Report back every line in the data that includes the string "below".

EXCERPTED RECORDS:
<<<<

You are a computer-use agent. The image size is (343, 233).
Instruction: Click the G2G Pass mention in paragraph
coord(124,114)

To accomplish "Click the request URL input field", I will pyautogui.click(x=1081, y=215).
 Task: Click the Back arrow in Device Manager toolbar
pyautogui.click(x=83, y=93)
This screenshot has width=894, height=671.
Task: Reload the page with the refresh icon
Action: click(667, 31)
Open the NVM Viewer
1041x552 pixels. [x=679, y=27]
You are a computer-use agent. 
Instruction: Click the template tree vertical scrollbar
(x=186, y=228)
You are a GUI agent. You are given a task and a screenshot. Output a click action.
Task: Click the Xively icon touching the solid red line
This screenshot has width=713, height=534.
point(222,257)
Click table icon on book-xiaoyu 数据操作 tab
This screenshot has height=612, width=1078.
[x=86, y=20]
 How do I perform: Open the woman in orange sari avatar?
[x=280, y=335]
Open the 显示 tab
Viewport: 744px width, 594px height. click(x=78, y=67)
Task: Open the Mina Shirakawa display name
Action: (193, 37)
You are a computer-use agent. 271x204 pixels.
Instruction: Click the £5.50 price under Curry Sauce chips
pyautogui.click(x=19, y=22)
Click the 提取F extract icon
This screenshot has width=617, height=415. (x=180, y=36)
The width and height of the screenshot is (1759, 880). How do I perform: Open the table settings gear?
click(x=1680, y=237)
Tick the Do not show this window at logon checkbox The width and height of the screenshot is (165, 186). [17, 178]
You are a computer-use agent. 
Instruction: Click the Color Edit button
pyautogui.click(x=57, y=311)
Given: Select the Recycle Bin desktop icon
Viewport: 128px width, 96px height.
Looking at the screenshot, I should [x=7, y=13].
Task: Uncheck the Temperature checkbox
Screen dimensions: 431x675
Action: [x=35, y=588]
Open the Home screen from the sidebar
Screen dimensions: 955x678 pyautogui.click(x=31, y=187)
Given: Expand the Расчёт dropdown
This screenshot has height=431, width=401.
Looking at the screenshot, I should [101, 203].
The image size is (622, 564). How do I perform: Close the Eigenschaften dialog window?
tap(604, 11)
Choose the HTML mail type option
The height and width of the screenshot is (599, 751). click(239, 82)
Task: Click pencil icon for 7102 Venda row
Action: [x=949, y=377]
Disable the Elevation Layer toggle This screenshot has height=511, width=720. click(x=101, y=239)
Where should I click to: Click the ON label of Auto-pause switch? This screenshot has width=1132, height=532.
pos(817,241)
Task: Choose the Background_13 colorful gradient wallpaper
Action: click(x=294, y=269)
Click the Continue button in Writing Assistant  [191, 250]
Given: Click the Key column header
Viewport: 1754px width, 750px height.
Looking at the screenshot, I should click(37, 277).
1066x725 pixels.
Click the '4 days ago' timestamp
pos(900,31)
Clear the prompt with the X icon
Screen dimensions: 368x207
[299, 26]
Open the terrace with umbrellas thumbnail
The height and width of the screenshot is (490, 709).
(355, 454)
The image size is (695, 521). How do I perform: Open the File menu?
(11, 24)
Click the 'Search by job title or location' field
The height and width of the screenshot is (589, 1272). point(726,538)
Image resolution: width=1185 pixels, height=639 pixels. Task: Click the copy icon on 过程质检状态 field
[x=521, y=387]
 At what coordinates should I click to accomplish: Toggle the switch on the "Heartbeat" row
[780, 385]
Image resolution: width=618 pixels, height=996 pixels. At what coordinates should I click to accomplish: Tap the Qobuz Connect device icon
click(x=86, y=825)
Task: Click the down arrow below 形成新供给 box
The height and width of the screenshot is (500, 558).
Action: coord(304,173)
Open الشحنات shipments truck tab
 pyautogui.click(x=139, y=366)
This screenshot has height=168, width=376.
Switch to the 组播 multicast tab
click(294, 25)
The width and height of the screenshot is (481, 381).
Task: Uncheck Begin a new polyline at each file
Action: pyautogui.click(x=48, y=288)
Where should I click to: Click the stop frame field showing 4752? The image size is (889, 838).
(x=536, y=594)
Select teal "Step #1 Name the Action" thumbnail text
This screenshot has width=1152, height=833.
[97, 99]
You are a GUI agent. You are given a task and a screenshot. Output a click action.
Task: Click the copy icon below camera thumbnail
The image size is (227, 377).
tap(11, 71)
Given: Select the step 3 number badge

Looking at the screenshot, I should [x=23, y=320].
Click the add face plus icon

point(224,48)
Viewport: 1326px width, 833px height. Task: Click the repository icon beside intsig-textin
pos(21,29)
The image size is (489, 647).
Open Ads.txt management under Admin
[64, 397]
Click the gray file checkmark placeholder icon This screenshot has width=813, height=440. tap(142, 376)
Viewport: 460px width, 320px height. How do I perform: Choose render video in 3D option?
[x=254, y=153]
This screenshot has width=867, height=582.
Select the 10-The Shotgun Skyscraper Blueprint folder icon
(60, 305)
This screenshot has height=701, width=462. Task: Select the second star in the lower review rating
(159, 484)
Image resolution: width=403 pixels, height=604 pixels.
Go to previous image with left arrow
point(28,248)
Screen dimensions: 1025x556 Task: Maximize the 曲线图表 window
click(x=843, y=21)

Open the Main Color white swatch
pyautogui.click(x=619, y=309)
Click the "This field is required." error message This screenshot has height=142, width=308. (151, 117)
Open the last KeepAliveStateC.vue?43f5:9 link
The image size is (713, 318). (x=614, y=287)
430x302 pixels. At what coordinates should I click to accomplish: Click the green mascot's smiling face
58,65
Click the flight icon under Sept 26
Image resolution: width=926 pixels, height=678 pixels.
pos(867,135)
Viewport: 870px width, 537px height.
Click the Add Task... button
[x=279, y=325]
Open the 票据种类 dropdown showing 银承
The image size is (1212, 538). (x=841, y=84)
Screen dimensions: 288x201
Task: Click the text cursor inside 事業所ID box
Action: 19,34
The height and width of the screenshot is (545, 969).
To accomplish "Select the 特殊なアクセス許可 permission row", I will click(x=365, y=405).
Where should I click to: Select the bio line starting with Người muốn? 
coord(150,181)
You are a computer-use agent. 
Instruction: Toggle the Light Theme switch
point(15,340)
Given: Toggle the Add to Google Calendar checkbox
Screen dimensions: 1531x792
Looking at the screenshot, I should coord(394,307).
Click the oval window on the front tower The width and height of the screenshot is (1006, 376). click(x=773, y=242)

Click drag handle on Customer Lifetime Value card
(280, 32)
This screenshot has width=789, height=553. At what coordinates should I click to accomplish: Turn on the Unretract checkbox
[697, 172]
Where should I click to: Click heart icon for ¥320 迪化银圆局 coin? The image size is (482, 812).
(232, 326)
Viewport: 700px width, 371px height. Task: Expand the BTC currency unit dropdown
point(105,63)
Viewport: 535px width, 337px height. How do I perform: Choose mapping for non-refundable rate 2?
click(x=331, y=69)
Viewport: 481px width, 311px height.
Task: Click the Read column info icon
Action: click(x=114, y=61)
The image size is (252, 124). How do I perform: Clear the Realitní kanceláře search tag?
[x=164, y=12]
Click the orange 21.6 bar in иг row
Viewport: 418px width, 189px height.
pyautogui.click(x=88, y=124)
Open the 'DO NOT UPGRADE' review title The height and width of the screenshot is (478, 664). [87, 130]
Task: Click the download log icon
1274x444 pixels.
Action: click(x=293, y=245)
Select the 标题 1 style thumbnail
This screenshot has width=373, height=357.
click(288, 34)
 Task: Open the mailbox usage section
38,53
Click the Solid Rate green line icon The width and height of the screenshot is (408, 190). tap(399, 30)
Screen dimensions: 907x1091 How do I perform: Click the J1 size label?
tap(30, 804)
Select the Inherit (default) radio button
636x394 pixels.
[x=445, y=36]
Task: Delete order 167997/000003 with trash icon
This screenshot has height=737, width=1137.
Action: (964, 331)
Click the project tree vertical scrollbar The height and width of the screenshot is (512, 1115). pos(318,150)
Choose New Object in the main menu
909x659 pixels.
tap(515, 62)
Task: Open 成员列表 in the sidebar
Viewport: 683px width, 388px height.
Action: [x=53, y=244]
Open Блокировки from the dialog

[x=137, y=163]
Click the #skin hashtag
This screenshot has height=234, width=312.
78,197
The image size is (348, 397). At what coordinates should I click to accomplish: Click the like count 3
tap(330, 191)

>>>>

EXERCISE OUTPUT:
Task: Click the down arrow below 形成新供给 box
Task: Click the copy icon below camera thumbnail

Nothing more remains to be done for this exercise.